- **WORK INSTRUCTIONS**
Carry the Fellegi-Sunter model guide on from its last line, writing what comes next.

- **GIVEN PASSAGE**
○ ○ ○ ○ ○ ○ ○
The Fellegi-Sunter model¶

This topic guide gives a high-level introduction to the Fellegi Sunter model, the statistical model that underlies Splink's methodology.

For a more detailed interactive guide that aligns to Splink's methodology see Robin Linacre's interactive introduction to probabilistic linkage.

Parameters of the Fellegi-Sunter model¶

The Fellegi-Sunter model has three main parameters that need to be considered to generate a match probability between two records:

\(\lambda\) - probability that any two records match
\(m\) - probability of a given observation given the records are a match
\(u\) - probability of a given observation given the records are not a match

λ probability¶

The lambda (\(\lambda\)) parameter is the prior probability that any two records match. I.e. assuming no other knowledge of the data, how likely is a match? Or, as a formula:

\[ \lambda = Pr(\textsf{Records match}) \]

This is the same for all records comparisons, but is highly dependent on:

The total number of records
The number of duplicate records (more duplicates increases \(\lambda\))
The overlap between datasets
- Two datasets covering the same cohort (high overlap, high \(\lambda\))
- Two entirely independent datasets (low overlap, low \(\lambda\))

m probability¶

The \(m\) probability is the probability of a given observation given the records are a match. Or, as a formula:

\[ m = Pr(\textsf{Observation | Records match}) \]

For example, consider the the \(m\) probability of a match on Date of Birth (DOB). For two records that are a match, what is the probability that:

DOB is the same:
Almost 100%, say 98% \(\Longrightarrow m \approx 0.98\)
DOB is different:
Maybe a 2% chance of a data error? \(\Longrightarrow m \approx 0.02\)

The \(m\) probability is largely a measure of data quality - if DOB is poorly collected, it may only match exactly for 50% of true matches.

u probability¶

The \(u\) probability is the probability of a given observation given the records are not a match. Or, as a formula:

\[ u = Pr(\textsf{Observation | Records do not match}) \]

For example, consider the the \(u\) probability of a match on Surname. For two records that are not a match, what is the probability that:

Surname is the same:
Depending on the surname, <1%? \(\Longrightarrow u \approx 0.005\)
○ ○ ○ ○ ○ ○ ○
(Records taken from a collection)
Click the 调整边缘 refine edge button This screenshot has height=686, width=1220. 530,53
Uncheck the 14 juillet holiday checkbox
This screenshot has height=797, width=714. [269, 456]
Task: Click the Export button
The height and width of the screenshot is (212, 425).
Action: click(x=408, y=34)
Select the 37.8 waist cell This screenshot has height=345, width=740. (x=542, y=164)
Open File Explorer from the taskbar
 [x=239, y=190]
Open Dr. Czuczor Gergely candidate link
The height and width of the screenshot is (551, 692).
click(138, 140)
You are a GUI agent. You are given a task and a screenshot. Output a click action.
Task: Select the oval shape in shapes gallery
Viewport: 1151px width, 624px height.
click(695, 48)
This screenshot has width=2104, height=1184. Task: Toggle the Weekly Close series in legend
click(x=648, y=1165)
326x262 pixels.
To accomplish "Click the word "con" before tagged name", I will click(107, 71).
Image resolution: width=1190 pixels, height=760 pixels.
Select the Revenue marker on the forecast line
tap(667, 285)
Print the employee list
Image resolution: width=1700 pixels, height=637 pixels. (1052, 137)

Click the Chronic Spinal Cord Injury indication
○ ○ ○ ○ ○ ○ ○
- **ANSWER TO THIS EXERCISE**
Surname is different:
Almost 100% \(\Longrightarrow u \approx 0.995\)

The \(u\) probability is a measure of coincidence. As there are so many possible surnames, the chance of sharing the same surname with a randomly-selected person is small.

Interpreting m and u¶

In the case of a perfect unique identifier:

A person is only assigned one such value - \(m = 1\) (match) or \(m=0\) (non-match)
A value is only ever assigned to one person - \(u = 0\) (match) or \(u = 1\) (non-match)

Where \(m\) and \(u\) deviate from these ideals can usually be intuitively explained:

m probability¶

A measure of data quality/reliability.

How often might a person's information change legitimately or through data error?

Names: typos, aliases, nicknames, middle names, married names etc.
DOB: typos, estimates (e.g. 1st Jan YYYY where date not known)
Address: formatting issues, moving house, multiple addresses, temporary addresses

u probability¶

A measure of coincidence/cardinality¹.

How many different people might share a given identifier?

DOB (high cardinality) – for a flat age distribution spanning ~30 years, there are ~10,000 DOBs (0.01% chance of a match)
Sex (low cardinality) – only 2 potential values (~50% chance of a match)

Match Weights¶

One of the key measures of evidence of a match between records is the match weight.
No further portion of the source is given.